Полно народу, негде упасть райскому яблочку. Спины пиджачные, голые женские плечи в пене коктейльных платьев, на экране – залитая лимонным светом устричная раковина эстрады, где рок-эн-ролит под прицелом прожекторов полуголая рыжая дива с микрофоном. Ярится, исходит рыком саксофонное жерло, а чёрный, гибкий, похожий на чёрта саксофонист борется с непокорным своим инструментом, душит его обеими руками, закусив мундштук.
– Его-о хо-очу-у люби-ить! – низко, с хрипотцою, стонала в микрофон медноволосая ведьма, указывая на Илью пальцем.
Он обмер, потому что узнал эту женщину. Пришлось опереться о стену. «Быть не может.

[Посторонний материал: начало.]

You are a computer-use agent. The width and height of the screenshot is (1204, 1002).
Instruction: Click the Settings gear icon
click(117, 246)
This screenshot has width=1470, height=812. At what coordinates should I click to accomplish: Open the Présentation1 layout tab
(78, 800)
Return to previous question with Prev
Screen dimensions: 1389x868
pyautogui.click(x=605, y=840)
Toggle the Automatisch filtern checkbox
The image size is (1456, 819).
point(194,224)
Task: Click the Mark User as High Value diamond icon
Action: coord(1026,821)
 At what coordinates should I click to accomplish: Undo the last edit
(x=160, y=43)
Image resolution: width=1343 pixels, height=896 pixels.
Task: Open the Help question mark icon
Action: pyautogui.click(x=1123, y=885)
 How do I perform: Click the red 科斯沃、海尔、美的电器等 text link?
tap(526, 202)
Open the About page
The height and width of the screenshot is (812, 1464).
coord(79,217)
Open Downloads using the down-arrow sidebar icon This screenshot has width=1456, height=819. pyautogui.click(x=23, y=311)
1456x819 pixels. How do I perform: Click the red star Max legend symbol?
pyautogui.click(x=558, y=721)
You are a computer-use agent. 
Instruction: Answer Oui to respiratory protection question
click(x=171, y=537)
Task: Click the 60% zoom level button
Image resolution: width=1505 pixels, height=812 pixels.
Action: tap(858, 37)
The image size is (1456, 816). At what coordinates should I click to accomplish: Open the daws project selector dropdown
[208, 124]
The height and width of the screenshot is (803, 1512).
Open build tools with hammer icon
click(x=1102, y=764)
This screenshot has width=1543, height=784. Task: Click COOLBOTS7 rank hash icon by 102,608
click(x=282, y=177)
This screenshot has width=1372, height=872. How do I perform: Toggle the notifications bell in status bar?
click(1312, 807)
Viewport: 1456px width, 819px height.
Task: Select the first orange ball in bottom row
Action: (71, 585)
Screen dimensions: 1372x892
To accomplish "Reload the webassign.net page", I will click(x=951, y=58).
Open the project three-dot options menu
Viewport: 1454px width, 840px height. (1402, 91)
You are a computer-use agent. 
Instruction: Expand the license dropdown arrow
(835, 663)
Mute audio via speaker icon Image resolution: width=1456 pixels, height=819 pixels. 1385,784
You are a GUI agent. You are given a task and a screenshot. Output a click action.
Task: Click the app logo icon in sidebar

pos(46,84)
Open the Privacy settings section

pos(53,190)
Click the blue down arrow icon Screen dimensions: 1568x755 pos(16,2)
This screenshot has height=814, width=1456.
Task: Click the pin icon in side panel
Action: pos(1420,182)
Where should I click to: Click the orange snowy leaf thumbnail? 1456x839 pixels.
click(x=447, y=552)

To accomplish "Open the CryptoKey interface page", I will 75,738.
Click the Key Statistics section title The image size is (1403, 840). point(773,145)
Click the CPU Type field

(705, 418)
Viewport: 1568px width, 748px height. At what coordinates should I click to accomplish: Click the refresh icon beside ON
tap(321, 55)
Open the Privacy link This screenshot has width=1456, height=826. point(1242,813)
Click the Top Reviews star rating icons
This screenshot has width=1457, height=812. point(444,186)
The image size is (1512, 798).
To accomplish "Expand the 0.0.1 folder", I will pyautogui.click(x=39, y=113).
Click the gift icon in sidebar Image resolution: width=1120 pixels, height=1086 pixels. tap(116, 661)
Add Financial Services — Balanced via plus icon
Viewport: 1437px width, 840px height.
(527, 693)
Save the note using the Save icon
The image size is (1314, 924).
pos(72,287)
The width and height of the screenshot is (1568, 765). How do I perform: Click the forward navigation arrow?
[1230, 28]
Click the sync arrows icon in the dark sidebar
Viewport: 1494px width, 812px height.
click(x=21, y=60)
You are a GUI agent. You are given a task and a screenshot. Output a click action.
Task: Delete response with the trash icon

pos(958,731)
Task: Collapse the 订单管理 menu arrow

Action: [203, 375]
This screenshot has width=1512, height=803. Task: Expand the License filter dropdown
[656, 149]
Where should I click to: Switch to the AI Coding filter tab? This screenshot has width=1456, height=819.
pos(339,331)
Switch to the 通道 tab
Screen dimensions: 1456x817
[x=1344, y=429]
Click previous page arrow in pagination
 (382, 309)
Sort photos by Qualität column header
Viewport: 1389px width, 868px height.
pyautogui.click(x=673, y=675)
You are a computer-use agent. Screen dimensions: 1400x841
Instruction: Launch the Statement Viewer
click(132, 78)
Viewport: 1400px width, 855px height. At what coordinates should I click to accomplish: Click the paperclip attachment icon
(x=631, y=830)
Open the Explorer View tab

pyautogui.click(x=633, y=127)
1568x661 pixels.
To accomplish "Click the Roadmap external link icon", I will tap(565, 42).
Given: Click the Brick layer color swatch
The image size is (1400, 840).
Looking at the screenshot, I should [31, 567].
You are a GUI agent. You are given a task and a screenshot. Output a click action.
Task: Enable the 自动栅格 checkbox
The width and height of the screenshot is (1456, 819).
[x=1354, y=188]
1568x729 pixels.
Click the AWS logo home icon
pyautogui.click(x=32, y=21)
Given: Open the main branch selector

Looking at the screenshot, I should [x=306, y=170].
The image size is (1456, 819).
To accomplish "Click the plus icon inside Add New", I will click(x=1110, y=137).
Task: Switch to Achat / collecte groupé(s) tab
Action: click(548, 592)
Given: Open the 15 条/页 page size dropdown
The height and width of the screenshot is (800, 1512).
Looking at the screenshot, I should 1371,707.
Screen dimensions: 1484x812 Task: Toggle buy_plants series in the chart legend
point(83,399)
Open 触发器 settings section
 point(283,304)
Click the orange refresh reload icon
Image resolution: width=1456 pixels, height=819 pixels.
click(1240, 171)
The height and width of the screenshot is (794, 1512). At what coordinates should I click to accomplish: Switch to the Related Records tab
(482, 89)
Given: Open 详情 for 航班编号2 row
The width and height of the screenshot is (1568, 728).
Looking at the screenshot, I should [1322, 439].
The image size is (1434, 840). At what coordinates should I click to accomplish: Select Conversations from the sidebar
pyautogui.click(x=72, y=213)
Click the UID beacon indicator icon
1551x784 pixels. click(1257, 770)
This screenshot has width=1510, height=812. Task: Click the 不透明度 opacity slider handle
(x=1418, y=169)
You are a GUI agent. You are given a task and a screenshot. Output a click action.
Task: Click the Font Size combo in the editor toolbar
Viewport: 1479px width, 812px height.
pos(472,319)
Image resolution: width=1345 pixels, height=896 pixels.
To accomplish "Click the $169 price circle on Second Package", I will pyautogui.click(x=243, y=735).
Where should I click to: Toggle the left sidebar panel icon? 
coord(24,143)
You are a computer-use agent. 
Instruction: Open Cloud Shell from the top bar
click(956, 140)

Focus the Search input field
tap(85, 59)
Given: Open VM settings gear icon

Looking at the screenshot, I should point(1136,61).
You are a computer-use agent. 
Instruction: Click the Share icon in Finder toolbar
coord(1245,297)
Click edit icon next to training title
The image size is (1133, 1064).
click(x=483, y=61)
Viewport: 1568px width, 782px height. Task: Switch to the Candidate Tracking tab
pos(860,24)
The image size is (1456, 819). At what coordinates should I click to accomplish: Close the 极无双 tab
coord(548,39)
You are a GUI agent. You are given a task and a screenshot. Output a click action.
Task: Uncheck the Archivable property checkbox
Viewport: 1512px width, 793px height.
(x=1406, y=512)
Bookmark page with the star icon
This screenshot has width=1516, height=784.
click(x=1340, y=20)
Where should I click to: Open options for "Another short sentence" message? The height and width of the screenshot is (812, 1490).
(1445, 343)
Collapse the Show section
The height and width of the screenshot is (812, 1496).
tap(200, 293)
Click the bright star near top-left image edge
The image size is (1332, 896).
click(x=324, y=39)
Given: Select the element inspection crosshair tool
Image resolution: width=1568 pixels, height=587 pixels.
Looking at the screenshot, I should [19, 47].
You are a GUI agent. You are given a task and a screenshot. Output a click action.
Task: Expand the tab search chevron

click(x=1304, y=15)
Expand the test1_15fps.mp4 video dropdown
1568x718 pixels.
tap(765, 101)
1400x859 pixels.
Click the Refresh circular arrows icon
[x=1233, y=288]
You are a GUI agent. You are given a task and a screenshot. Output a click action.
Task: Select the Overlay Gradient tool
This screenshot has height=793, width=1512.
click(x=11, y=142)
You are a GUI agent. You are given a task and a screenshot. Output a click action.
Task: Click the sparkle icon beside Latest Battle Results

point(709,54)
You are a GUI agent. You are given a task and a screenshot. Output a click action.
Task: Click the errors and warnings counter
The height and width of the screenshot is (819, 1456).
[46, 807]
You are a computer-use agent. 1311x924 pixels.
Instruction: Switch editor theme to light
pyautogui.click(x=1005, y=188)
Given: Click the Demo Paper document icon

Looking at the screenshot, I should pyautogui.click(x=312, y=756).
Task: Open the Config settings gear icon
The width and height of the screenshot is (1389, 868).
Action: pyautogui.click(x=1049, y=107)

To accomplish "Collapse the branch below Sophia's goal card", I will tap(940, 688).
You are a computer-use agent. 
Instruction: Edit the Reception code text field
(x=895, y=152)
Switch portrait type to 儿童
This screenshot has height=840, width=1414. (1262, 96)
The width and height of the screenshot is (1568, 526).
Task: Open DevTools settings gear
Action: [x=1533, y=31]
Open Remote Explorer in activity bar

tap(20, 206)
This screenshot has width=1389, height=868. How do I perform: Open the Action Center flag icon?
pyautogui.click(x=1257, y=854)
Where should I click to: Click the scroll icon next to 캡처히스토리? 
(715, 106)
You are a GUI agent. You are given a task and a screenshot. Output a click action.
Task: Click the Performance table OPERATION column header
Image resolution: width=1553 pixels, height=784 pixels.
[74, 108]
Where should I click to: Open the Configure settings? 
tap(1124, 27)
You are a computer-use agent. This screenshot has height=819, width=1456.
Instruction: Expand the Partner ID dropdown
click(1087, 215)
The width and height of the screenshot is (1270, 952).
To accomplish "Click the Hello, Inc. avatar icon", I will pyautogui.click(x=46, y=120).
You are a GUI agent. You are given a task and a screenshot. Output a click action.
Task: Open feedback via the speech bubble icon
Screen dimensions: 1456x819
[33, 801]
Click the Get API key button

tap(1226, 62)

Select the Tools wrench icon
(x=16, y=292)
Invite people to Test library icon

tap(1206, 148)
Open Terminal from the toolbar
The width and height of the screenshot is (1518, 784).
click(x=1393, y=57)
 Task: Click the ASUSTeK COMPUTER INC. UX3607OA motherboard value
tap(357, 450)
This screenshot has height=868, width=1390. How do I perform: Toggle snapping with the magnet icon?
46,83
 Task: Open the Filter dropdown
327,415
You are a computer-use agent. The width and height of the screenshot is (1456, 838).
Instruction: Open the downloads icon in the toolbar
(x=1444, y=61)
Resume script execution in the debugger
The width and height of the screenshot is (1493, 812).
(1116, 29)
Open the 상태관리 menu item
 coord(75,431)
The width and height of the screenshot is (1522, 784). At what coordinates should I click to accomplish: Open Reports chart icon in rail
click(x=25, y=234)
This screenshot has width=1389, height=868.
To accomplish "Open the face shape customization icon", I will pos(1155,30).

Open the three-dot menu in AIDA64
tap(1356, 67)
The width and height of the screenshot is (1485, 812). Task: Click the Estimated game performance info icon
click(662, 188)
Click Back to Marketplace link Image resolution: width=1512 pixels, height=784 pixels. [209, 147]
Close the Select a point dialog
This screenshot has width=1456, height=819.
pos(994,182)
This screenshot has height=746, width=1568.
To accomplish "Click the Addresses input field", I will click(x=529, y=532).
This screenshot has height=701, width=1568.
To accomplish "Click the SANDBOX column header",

Это не та. Ту я забыл. Сколько лет…» Вавилов шевелил губами. Свет ослепил его; должно быть, осветитель наставил прожектор-пистолет, чтобы взять в круг хозяина ресторана. Толпа зашумела. Илья щурился; прикрываясь пятернёй, шарил по залу взглядом, – к нему стали оборачиваться. Жемчужные пятна лиц…
Издав предсмертный вопль, умерла музыка, рыжая певичка исчезла.
– Вот и наш герой! – прокричал с экрана ведущий, перекрывая ропот толпы. – Илья Вавилов!
– Уо-о! – заревел зал, засвистал, захлопал не в лад.
– Что же вы, Илья Львович, стоите так скромненько у стеночки? К нам пожалуйте, к нам!
Вавилов рванул ворот рубашки, замотал головой.
– Не хотите? Как знаете! Значит, место ответчика…
Илья выкатил глаза: камера взяла крупным планом пустое офисное кресло. Точь-в-точь такое украшало его кабинет в Перми лет двадцать назад.